リードネストにとってモモネリアは番で、本能的に愛する唯一の存在だ。
だからこそ、リードネストもモモネリアに愛されたいと思う気持ちがあるはずだ。
一般的な恋愛関係でも、やはり好きな相手には好きになってもらいたいし、愛されたいと願う。
番ともなれば、相当だろう。
なのに、リードネストはモモネリアの気持ちを優先し、モモネリアが甘えたい時には甘えさせて、モモネリア自身が望まないことは重荷にならないよう我慢している気がする。
....私は、彼に何ができるだろう。
最近、モモネリアはそんなことを思う。
リードネストは、「引け目なんて感じることない」「素直に甘えてほしい」とつつみこんでくれる。
でも、これは引け目でもなんでもなく。
ただいつも愛してくれるリードネストにモモネリアも何かしてあげたい、と感じるようになったのだ。
......こんな気持ちは、初めてだわ。
モモネリアは、両親と姉に尽くしてきた。
けれど、それは両親と姉に家族として愛されたいと潜在的に願うが故に、尽くすことで愛を乞うていたに過ぎない。

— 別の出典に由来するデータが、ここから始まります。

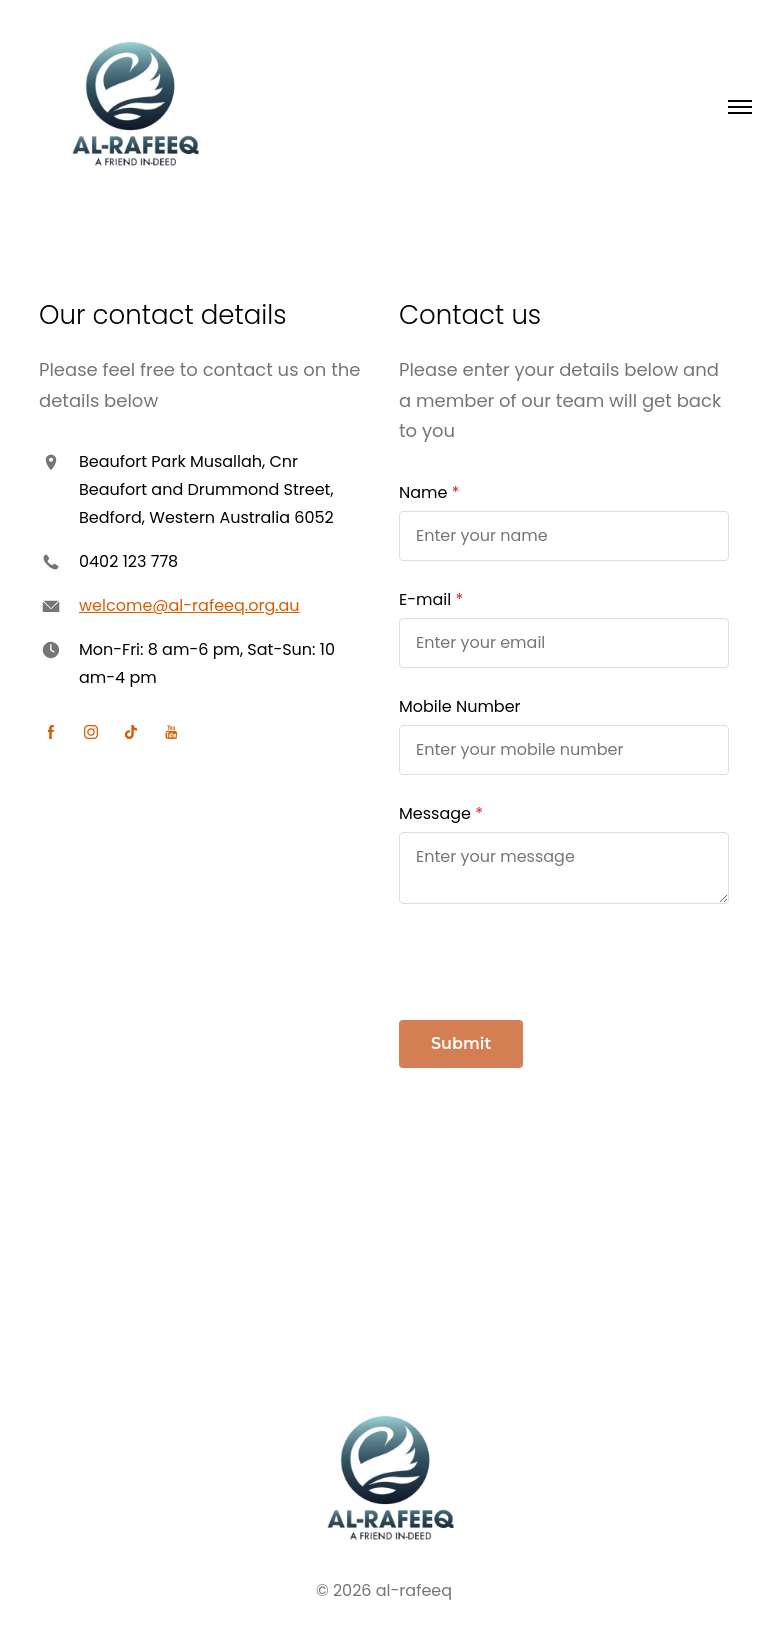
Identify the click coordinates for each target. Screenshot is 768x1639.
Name (423, 492)
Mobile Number (460, 706)
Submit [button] (461, 1043)
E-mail (425, 599)
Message (435, 813)
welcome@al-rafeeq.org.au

これだけ尽くしたのだからいつか愛してくれるはずだ、と。
だが、リードネストに対するこの気持ちは、それとは違う。
見返りを求める気持ちではなく、ただリードネストに喜んでほしい。リードネストの力になりたい。支えたい。
そんな純粋な思いだった。
モモネリアは、彼に何かしてあげたい気持ちが抑えられなくなっていた。
そして考え、行動した。
モモネリアを甘やかすときの蕩けるような笑顔とは違う、リードネストの驚きや歓喜に溢れた表情を想像して、ニマニマ頬を緩ませながらーーーーーー。